**Text provided:**
+++++
Elizabeth’s ailment first surfaced in December 2011 when she started feeling pains in her neck. An MRI revealed the inoperable tumor in her brain – a type that doctors see only 200 cases of each year in the U.S., Pamela said.
An outpouring of support came from the community as Elizabeth’s love for peacocks became the focus of many gifts, including peacock umbrellas, jewelry, rain boots, blankets and a glass vase filled with peacock feathers from her classmates.
Elizabeth’s love for the colorful birds and art could only be rivaled by her passion for lacrosse, which her two sisters played as well. She picked up the sport in second grade, playing on local club teams like the Orange Crush up until her eighth grade year.
Elizabeth showed her intense competitiveness on the field while also being a graceful winner and loser, Martin said.
“She was an all too rare mix of spunk and grace,” he said.
“She was a very kind person. She did lift you up … I think her sisters miss her a great deal, because she was so supportive.”
In Feb. 2012, Elizabeth went on the operating table – a surgery to help treat her worsening brain tumor. Elizabeth had begun to lose her motor skills because of the tumor’s increasing size.
+++++
[Saved entries]
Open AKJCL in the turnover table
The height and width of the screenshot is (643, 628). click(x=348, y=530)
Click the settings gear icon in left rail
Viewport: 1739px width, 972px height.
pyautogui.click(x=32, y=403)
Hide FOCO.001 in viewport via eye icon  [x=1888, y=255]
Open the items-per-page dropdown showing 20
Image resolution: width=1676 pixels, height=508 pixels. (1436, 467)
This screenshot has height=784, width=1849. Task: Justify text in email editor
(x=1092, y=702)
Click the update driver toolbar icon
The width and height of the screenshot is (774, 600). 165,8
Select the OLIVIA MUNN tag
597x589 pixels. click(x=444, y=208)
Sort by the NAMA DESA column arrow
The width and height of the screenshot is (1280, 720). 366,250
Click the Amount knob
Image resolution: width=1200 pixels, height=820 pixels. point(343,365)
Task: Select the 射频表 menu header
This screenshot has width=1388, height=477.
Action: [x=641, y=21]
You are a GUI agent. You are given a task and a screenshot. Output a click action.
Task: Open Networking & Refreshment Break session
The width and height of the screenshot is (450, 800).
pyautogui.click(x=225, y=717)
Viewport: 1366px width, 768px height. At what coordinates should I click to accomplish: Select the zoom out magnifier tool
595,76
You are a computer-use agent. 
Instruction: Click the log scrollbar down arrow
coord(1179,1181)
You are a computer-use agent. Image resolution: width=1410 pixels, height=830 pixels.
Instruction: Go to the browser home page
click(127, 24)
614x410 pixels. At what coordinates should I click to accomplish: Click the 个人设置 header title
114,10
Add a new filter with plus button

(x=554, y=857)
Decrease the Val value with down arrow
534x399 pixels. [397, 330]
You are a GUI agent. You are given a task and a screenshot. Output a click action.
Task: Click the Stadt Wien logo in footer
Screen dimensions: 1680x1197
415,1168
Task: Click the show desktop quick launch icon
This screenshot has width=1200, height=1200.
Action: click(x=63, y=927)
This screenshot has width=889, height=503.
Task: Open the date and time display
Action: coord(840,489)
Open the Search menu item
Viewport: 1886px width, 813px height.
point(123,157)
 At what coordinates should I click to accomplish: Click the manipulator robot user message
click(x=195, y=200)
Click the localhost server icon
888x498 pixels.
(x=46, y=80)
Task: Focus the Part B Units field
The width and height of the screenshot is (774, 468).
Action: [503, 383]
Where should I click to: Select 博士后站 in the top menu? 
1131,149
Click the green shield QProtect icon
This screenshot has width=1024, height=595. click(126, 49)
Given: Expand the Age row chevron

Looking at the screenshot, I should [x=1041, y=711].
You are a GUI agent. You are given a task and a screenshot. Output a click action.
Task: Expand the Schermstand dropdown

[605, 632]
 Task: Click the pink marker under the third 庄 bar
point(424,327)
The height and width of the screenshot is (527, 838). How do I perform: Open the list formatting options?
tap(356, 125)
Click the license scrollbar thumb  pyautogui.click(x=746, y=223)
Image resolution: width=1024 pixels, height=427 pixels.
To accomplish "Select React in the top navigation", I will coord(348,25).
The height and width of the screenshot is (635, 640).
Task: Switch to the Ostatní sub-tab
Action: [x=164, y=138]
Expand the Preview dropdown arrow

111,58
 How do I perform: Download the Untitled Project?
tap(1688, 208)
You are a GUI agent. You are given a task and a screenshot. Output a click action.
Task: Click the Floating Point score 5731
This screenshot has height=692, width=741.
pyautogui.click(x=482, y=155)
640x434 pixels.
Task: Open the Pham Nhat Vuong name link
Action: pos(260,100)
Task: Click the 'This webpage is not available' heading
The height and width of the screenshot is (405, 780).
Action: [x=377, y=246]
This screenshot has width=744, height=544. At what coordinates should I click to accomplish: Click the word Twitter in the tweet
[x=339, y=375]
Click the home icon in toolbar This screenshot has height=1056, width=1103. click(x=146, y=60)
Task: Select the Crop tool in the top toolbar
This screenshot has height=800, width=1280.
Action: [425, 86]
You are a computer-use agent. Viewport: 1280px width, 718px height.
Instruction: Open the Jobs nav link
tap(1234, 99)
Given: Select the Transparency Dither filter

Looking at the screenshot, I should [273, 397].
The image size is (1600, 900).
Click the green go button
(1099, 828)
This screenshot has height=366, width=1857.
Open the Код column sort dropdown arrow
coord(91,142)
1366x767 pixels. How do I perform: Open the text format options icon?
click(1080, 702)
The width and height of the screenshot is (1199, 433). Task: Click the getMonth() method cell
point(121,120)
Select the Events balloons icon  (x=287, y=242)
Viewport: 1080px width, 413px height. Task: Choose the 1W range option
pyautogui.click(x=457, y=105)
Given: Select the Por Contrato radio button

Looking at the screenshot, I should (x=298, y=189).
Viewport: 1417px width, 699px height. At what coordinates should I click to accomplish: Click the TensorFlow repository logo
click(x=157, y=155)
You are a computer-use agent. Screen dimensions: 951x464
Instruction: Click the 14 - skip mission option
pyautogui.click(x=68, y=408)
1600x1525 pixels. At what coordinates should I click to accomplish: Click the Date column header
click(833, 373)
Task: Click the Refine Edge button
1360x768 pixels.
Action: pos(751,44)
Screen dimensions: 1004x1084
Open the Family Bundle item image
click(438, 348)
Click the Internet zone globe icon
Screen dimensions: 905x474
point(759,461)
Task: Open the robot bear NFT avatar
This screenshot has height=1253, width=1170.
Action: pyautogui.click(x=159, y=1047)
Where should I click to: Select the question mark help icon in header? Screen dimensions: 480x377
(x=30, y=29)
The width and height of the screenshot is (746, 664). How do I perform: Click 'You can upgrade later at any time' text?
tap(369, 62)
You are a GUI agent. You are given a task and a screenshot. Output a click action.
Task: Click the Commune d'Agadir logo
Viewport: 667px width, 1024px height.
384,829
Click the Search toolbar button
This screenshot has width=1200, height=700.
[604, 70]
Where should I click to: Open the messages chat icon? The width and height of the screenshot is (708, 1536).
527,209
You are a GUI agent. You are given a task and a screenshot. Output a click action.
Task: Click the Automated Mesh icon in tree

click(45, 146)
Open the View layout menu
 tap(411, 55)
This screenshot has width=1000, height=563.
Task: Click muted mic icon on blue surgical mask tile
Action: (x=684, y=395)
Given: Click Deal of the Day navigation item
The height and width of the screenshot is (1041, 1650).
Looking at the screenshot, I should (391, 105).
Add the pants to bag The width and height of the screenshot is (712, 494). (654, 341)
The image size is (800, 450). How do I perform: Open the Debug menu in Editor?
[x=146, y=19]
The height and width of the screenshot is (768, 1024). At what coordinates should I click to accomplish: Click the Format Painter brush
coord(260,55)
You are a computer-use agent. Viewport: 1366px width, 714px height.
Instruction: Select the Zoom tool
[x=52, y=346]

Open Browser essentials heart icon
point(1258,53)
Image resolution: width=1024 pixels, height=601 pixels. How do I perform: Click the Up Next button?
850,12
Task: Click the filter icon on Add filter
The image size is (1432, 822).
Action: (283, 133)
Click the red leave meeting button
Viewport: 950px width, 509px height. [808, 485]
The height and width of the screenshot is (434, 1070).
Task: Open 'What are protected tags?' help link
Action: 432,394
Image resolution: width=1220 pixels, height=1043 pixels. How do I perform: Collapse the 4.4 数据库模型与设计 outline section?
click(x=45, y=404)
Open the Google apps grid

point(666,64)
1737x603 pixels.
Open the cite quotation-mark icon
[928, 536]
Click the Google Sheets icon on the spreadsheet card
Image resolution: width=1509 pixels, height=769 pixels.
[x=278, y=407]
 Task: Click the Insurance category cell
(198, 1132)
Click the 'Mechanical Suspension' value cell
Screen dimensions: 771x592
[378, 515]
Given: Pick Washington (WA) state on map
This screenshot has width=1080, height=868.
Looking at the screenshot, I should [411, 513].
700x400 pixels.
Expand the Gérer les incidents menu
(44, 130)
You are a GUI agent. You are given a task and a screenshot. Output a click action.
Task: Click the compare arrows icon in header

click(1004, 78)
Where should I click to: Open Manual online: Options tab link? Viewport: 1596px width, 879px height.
+++++
**Problem to solve:** Could you pick up the account of Elizabeth's brain tumor and continue it from its last sentence?

**Response to the exercise:**
But that didn’t stop her from enjoying the sport she loved one last time. Three months after her surgery, Elizabeth took to the field for her lacrosse team’s final game of the spring season.
A soft rugby helmet protected her skull as she registered a handful of shots on goal – her teammates passing the ball to her lacrosse stick every chance they got.
Elizabeth’s few minutes on the field may have been the only playing time she got that season, but the moment couldn’t have been more special for the Buckley family, Martin said.
“The recovery from that surgery was very challenging for her, but she so loved lacrosse that she was able to come back and play,” Martin said.
“She lost her step and wasn’t as fast, but she got out there and played … that was pretty special … realistically we knew her health would not allow her to play ever again.”
The Buckley family continued to receive an outpouring of support from the community as Elizabeth pressed on through her condition.
On the night of the eighth grade dance at St. Margret Mary, it was John Michael’s turn to show his support for Elizabeth. The Winter Park Boy Scout already knew just what to do before the dance, said his mother Valorie.
“I ironed his shirt like a good mom and I said, ‘I need to talk you before you leave,’” Valorie said.
“He said, ‘Don’t worry, I’m going to dance with Elizabeth.’”
That night the two of them shared a dance, unaware of the campaign John Michael would later spearhead in Elizabeth’s name.
Unaware of what might come next, completely absorbed in the moment, the two moved to the music.
Elizabeth’s battle ended just as 2012 came to a close. She passed away New Year’s Eve of that year.
John Michael said he plans to host a dedication ceremony for Elizabeth once the fountain is acquired and finished, hoping to have it placed in the Central Park rose garden by this fall.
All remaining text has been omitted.